Required tasks —
[1] According to the Artforum quotation in the text on the artist Itziar Okariz, her performativity examines the ties between certain pairs of things. List every one of those pairs.
[2] Answer from the text on the artist Itziar Okariz:
(a) In which city was she born?
(b) What subjects did she study at the Universidad del País Vasco?
(c) Who is the Artforum writer quoted about her practice?

- Born: 1965 (age 60–61)
- Education: Universidad del País Vasco
- Known for: Performance
- Notable work: Faces (1999) Irrintzi (2007) Publication Itziar Okariz (2001) To Pee In Public And Private Spaces (2000-2004)

= Itziar Okariz =

Basque artist

Itziar Okariz (also spelled Itziar Ocáriz, born 1965) is a Basque/Spanish artist based in New York City and San Sebastián.

==Biography==
Itziar Okariz was born in San Sebastián and studied painting and sculpture at the Universidad del País Vasco.

==Work==
Her work is usually based on photographs or film installations and performance, in forms inspired by the Situationists. She is often identified as a feminist artist, although she does not like the label because it contextualizes her work too narrowly. According to Javier Hontoria of Artforum, she "has always focused on a performativity that also examines the ties between landscape and architecture, sign and ritual, or sexuality and territory. In her quest to render the self, her practice took a turn to the verbal over the spatial, privileging language over the body... Much of Okariz's practice is built upon small linguistic units and signs that produce meaning through emphatic reiteration."

[Entries on target coordinates]
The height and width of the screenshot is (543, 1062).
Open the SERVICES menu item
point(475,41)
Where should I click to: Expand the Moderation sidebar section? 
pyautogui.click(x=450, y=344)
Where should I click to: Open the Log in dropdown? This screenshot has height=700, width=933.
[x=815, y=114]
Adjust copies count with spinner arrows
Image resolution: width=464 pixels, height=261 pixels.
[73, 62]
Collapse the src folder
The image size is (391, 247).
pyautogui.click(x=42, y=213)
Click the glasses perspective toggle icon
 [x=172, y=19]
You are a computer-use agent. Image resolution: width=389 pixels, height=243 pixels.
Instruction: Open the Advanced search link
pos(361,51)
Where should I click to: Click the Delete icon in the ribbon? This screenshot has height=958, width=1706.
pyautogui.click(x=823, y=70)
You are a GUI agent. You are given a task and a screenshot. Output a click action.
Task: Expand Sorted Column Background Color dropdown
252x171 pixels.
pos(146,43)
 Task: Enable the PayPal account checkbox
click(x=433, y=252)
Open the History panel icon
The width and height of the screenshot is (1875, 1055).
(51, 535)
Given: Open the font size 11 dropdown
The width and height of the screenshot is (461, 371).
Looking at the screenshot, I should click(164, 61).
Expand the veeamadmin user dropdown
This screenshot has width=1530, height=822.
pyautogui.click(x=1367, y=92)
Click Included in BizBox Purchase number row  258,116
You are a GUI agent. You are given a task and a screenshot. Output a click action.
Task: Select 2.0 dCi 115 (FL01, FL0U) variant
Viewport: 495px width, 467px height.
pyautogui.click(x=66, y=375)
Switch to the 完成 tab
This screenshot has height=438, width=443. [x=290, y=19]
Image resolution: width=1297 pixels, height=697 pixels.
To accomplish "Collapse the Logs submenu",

Solved tasks —
[1]
- landscape and architecture
- sign and ritual
- sexuality and territory

[2]
(a) San Sebastián
(b) Painting and sculpture
(c) Javier Hontoria